*Prompt*
Each line from the one holding "This screenshot has height=784, width=1568." to the last line below must be written out exactly, with no other output.

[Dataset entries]

.....

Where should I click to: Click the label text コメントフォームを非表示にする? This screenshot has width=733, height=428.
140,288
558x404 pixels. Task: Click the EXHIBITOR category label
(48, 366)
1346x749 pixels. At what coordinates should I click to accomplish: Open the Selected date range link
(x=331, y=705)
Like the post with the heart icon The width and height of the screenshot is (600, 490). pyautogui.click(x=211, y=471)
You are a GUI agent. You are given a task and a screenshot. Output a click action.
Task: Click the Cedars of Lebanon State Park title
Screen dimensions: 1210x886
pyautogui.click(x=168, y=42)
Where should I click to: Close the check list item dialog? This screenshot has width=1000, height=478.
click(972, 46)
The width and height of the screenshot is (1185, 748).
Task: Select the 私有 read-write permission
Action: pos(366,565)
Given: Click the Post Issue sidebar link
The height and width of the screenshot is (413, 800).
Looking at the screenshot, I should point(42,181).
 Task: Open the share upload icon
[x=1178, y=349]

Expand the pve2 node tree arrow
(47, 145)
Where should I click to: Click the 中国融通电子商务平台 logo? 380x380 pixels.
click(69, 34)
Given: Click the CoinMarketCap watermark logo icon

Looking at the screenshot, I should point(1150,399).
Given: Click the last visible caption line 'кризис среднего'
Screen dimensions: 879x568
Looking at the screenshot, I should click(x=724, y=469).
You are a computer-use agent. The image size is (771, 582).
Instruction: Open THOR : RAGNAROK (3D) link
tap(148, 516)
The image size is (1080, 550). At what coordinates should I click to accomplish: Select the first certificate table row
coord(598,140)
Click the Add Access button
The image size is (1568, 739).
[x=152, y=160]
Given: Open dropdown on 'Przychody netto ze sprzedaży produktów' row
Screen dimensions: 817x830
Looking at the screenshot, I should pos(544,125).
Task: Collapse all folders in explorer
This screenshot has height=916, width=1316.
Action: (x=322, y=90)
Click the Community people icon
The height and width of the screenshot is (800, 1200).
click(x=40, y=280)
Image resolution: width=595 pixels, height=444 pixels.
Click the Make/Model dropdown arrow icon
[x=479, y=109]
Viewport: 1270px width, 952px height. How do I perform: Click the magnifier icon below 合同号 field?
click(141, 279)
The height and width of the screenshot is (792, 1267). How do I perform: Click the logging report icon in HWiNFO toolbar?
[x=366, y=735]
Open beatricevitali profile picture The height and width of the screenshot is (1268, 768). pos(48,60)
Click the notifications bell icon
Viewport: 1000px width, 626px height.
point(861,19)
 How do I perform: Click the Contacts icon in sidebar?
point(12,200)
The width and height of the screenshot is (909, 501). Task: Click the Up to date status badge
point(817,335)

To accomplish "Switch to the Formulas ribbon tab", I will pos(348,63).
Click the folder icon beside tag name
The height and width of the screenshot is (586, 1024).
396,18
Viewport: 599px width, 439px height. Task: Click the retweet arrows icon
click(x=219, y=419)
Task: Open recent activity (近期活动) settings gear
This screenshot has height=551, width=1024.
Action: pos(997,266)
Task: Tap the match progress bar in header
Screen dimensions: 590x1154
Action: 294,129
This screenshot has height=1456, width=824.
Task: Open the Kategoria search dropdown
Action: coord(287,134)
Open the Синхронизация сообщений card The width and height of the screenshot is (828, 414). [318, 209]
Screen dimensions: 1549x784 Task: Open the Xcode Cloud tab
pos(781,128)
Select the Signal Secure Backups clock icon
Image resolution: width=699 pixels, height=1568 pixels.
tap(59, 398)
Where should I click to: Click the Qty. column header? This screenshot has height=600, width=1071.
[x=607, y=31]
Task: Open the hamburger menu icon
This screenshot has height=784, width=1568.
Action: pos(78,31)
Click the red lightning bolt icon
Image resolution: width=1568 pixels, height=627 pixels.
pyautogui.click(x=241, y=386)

.....

*Expected answer*
This screenshot has height=784, width=1568.
Action: pos(78,31)
Click the red lightning bolt icon
Image resolution: width=1568 pixels, height=627 pixels.
pyautogui.click(x=241, y=386)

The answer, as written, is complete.